Records for locating described items:
☆ ☆ ☆ ☆ ☆
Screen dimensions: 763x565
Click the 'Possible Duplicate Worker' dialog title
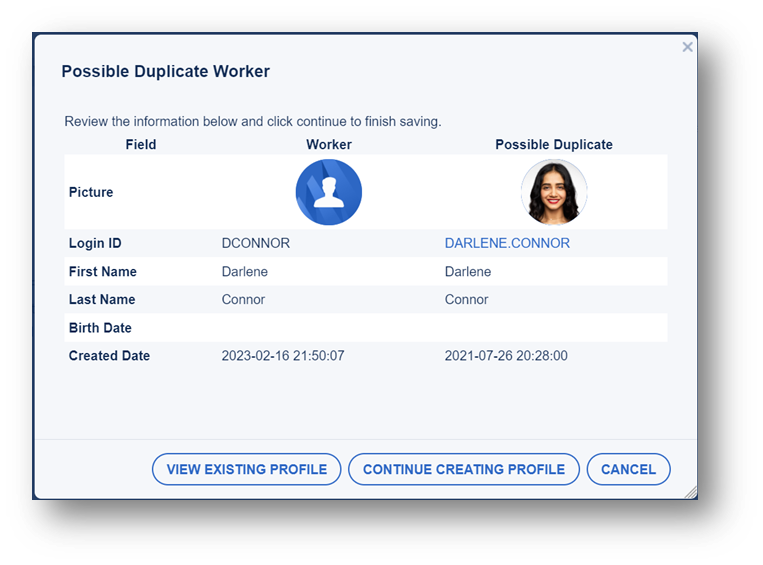click(x=165, y=72)
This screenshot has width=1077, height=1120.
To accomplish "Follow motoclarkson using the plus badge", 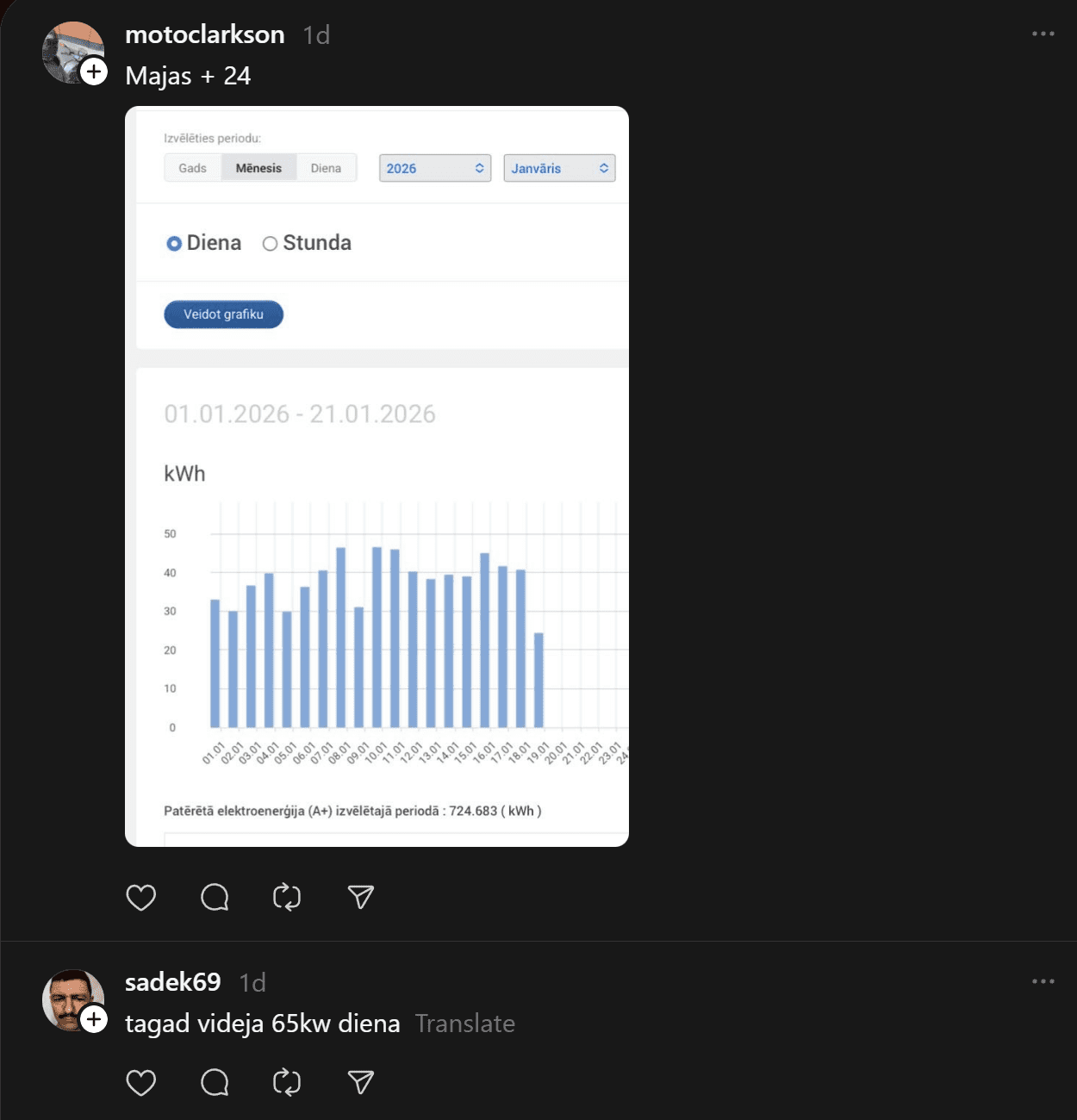I will click(x=94, y=72).
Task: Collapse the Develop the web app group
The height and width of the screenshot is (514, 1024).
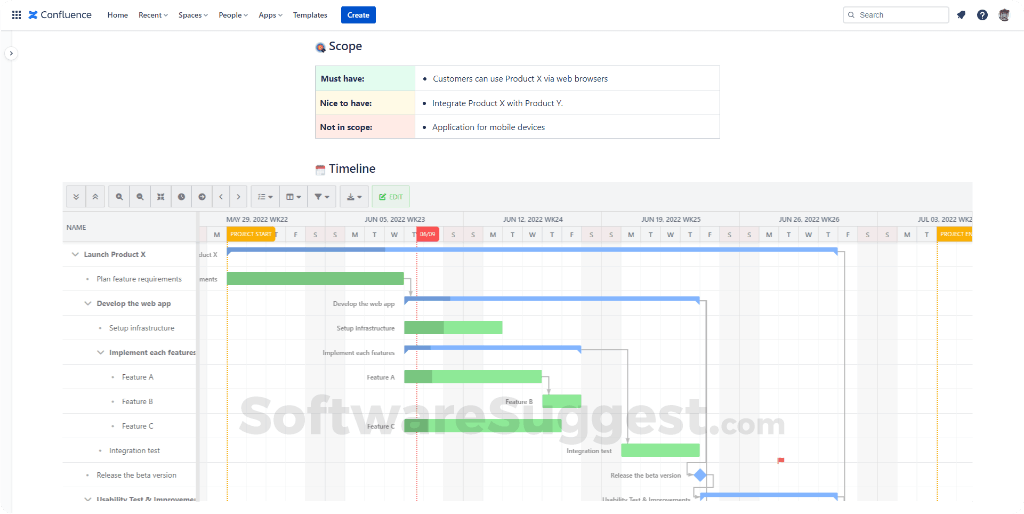Action: pos(88,304)
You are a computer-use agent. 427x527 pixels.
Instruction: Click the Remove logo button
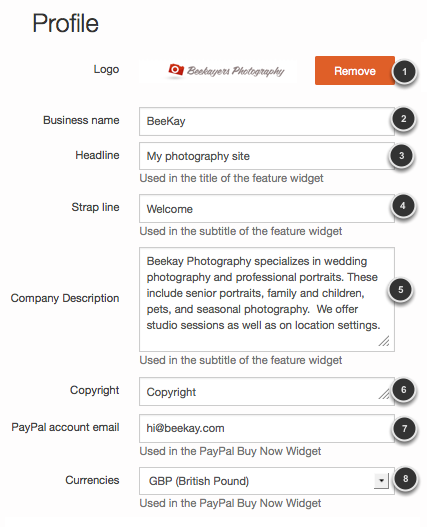(x=355, y=71)
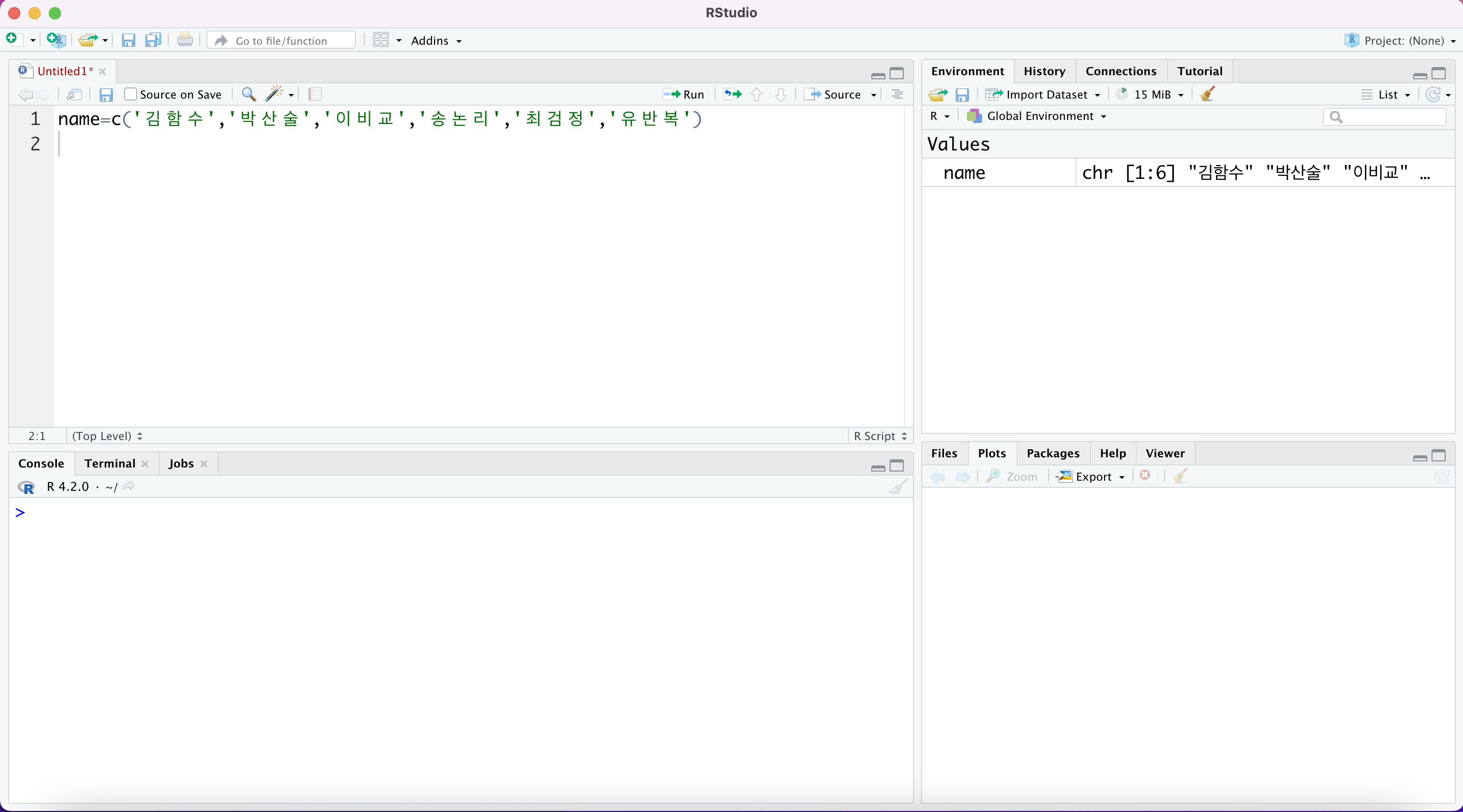Clear environment objects with broom icon

click(x=1207, y=95)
☆ ☆ ☆ ☆ ☆
#### [What you have to do]
Copy out the part of the records that starts with the line containing "You are a computer-use agent. 427x527 pixels." and runs through the end of the records. Include both ends, and leave out the pictures.

#### [Correct response]
You are a computer-use agent. 427x527 pixels.
Instruction: Click the Remove logo button
(x=355, y=71)
Clear environment objects with broom icon

click(x=1207, y=95)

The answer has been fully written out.